Emergency Security Warning For Internet Explorer

December 17, 2008

There is a new, nasty vulnerability to Internet Explorer (IE).  Simple web browsing has been reported to be exploited to well-known and usually “safe” sites. The vulnerability creates full access to your local computer, including the ability to install software and access files.  Root-kits, Trojans and password recording applications have all been seen installed via this method.  This has affected all versions of Windows and Internet Explorer.

Microsoft has issued an emergency update to address this problem.  Emerson Technologies highly recommends that this patch get applied immediately and not wait for the normal once a month update schedule.  You should be able to find the update through Windows Update by opening Internet Explorer, selecting the Tools menu and clicking on Windows Update.

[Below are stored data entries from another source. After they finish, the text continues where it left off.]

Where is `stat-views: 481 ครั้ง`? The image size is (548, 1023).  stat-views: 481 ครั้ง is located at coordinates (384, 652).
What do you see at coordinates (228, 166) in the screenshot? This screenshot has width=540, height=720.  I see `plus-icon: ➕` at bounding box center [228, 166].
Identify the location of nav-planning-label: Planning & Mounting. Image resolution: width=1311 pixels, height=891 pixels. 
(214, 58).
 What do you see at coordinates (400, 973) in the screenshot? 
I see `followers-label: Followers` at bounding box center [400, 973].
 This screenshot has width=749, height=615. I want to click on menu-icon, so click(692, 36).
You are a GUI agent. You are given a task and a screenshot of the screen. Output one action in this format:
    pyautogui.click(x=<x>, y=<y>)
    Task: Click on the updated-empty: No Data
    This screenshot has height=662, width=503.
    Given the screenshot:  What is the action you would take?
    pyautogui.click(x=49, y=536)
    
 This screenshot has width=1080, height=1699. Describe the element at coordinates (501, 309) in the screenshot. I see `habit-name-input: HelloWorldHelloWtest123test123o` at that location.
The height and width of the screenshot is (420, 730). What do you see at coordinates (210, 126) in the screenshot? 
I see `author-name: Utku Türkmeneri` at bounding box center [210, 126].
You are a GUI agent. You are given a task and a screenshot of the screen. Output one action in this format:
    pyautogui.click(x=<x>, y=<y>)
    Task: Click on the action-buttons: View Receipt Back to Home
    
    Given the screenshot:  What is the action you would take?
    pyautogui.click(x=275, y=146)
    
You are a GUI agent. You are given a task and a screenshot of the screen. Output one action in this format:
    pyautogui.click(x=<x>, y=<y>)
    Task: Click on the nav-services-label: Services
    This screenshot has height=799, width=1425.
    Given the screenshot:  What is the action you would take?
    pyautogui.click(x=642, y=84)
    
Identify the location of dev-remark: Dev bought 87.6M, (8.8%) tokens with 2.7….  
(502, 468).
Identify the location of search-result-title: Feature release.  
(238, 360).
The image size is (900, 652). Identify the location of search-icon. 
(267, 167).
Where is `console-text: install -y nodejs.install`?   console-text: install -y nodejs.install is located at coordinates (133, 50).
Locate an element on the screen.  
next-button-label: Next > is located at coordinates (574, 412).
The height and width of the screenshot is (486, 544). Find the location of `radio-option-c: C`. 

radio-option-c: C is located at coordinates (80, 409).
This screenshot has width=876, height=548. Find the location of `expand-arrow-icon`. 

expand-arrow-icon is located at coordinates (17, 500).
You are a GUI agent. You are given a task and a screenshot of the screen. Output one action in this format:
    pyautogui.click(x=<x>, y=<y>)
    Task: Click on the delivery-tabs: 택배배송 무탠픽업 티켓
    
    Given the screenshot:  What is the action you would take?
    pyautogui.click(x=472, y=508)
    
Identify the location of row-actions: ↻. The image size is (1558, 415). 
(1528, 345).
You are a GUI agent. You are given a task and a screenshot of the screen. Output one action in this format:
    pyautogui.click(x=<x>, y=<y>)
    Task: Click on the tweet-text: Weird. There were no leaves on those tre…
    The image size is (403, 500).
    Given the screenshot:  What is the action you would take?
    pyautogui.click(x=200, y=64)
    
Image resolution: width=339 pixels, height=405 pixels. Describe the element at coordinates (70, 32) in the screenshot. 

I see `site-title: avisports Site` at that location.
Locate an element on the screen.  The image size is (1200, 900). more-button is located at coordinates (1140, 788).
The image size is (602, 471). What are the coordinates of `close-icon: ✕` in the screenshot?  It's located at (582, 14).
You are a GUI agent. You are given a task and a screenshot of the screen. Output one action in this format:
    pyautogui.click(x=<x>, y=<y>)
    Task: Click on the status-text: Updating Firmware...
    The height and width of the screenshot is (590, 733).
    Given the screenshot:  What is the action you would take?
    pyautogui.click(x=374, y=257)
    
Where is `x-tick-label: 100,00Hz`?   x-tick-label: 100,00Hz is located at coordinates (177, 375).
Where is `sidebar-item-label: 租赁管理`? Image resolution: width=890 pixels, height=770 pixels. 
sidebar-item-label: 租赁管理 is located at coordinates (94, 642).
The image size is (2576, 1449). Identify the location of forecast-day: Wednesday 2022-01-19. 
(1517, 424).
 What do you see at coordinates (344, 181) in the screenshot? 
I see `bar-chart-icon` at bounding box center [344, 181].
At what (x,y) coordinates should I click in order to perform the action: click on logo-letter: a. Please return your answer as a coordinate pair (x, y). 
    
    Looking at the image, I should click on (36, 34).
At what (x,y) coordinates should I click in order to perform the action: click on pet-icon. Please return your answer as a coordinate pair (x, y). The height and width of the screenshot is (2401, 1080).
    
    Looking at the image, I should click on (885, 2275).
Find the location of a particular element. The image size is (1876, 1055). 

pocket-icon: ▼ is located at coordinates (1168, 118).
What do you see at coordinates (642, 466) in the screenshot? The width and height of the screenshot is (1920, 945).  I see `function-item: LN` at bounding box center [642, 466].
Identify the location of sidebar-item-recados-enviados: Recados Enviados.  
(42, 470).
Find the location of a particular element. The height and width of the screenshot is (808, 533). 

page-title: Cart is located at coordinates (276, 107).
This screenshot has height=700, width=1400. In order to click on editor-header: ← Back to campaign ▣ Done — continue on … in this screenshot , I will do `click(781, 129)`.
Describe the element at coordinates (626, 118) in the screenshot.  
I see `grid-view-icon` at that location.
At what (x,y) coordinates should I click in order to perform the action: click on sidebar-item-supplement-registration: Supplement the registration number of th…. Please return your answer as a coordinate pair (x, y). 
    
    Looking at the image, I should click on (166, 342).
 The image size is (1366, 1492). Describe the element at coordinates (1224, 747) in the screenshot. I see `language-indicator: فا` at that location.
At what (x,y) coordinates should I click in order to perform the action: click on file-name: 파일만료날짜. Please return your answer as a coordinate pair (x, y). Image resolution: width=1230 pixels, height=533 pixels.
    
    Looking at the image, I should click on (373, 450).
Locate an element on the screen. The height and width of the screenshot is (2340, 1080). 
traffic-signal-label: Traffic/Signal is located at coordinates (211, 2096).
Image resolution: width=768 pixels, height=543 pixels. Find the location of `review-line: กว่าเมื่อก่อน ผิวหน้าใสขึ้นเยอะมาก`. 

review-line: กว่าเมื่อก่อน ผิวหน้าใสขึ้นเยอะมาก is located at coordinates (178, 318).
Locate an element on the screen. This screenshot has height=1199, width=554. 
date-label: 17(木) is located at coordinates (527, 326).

Internet Explorer (IE) has had and continues to have vulnerabilities.  Hackers love to pick on IE as they know it wasn’t developed with a reasonable security model.  Some say it wasn’t initially developed with security in mind at all. Because of that, IE will remain a high security risk. Hackers also know it’s the most widely used Internet browser around, so their efforts will affect more people.  The best way around this issue is to use another browser instead.

There are a handful of popular browsers out there, but the best alternative in our opinion is Mozilla Firefox.  Firefox is feature rich, secure, and just plain better than IE.  Firefox does not have this newly found vulnerability and will serve your Internet browsing needs safely. You can download the latest version of Firefox by visiting getfirefox.com.

Also included is a link to the Windows Secrets Newsletter, which explains in detail why Firefox is a better option.  It will show you how to install and configure Firefox to give you the safest browsing available.

For more information, the Security Advisory is available on Microsoft’s Security Advisory page.

UPDATE 12-18-2008: The official Microsoft patch for this problem has been released.  More information can be found in Microsoft Security Bulletin 08-078.